MSc Student Spotlight: Rachyl Lim

MSc Student Spotlight: Rachyl Lim

Wolfson student Rachyl has just finished her MSc in Sociology, where she was supervised by Dr Lindsay Richards. She joined Oxford after receiving a Bachelor of Social Sciences from the National University of Singapore.
Image of Rachyl Lim

Why do you study Sociology?

The sociological maxim, ‘make the familiar strange’, has always encapsulated my answer to ‘why Sociology?’

I remember attending my first Sociology lecture as an undergraduate, and leaving the class with more questions than answers. What seemed to be familiar and common happenings in my everyday life suddenly felt foreign and confusing.

Sociology presents an apt and powerful opportunity for reflection on not only ourselves but also the people and institutions around us. To think sociologically is to render ourselves uncomfortable by adopting a different way of seeing.

Pierre Bourdieu describes the beauty of Sociology, as well as its challenge, as thinking in “a completely astonished and disconcerted way about things” that we thought we had always understood - it is precisely this that drew me to Sociology.  

What first attracted you to the MSc in Sociology?

I don’t think I can name just one thing - the Department offers a distinguished faculty, a rigorous and comprehensive curriculum, and various opportunities to develop and test theories that engage with real-world puzzles and problems.

What have you enjoyed most about being a student here?

As cliché as it may sound, I really enjoyed the discussions and conversations I had with my classmates, tutors and professors. With everyone coming from very diverse backgrounds yet so kind and open to sharing their ideas, research and experiences, conversations have been interesting and insightful, and I have learned so much.

I also liked how the course prepared us as researchers and academics. From qualitative and quantitative methods to various option papers, we were given opportunities to not only develop and hone our skillsets but also theoretically and empirically examine various social issues.

What do you like the most about living in Oxford?

There is always something happening in Oxford! Seminars, talks, library tours, college tours, formal dinners, bops, balls, college bar exchanges, and even a small herd of alpacas to pet outside the Radcliffe Camera as part of wellbeing week! 

What was surprising (and the most heartening) for me was the amount of support I received! On top of being assigned an academic supervisor by the Department, I was also assigned an advisor and supervisor by my College.

They were patient in learning my individual goals and challenges and were readily available to provide guidance, offer constructive feedback, and help me navigate the challenges of university life and an academic career.

It was truly reassuring to know that I had such a strong network of academic support to rely on throughout my journey in Oxford. 

Who is your academic hero?

My academic heroes are Professor Narayanan Ganapathy and Dr George Radics. I met both Professors during my undergraduate at the National University of Singapore, where Dr Radics was my thesis supervisor.

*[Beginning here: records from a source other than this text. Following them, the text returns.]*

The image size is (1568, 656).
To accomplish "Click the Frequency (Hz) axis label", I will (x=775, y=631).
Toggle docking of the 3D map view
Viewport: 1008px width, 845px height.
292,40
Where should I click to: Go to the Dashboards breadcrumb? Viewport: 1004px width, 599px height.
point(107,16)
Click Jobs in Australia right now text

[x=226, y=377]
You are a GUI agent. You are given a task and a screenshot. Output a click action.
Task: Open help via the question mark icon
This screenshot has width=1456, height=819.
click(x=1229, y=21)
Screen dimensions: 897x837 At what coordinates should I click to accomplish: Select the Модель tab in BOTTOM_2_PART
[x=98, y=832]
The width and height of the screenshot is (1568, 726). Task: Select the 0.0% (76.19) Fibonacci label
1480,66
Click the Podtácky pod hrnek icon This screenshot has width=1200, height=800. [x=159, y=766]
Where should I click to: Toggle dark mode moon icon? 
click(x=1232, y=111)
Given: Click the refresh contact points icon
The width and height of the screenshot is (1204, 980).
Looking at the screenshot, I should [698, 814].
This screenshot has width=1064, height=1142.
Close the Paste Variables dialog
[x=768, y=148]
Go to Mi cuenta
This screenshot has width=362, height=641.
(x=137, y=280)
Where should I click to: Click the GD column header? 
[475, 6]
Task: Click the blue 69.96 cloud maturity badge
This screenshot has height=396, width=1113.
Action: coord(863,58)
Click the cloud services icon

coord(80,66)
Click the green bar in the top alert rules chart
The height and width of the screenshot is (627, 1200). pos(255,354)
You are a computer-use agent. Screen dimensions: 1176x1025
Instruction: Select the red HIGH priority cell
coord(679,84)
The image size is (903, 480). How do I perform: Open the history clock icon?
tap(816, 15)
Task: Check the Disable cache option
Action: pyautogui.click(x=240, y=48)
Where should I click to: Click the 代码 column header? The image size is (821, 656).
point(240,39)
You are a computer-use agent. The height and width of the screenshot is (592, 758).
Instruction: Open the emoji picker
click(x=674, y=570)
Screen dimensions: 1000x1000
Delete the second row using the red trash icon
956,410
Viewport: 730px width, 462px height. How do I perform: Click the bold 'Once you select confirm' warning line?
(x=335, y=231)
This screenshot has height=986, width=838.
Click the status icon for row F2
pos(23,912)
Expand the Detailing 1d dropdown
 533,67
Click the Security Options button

Both professors have been huge sources of inspiration in my academic journey and have significantly shaped my interests in crime and deviance. They have pushed me to think critically and have been nothing but kind, patient, and nurturing. It has been my privilege to learn from both of them. 

What is your research about?

My research interests lie in social emotions, crime and deviance, social cohesion, social trust, and Southeast Asian and East Asian societies.

My thesis explores the phenomenon of lateral surveillance (i.e., peer-to-peer surveillance) in Singapore and will focus on examining acts of informal surveillance that take place between neighbours in public housing.

As lateral surveillance is notably understudied and overlooked by academics, my thesis hopes to fill the dearth of knowledge and highlight the potentially detrimental social effects of lateral surveillance, particularly on social cohesion and social trust. 

Rachyl Lim stands in front of the Radcliffe Camera during her Matriculation

Rachyl during her Matriculation Ceremony

What do you hope to do when you finish your course?

I will be returning to Singapore and will be working as a Teaching Assistant at the National University of Singapore in its Sociology & Anthropology department.

I do hope to be able to pursue a PhD within the next few years. In the meantime, I will be working on publishing my thesis as well as conducting and participating in various research projects.

What piece of advice would you give to prospective students?

To be really honest, there were definitely moments when I found myself neck-deep in work, stressed and anxious. But no matter what happens, have faith in yourself! Have faith, trust the process and enjoy yourself.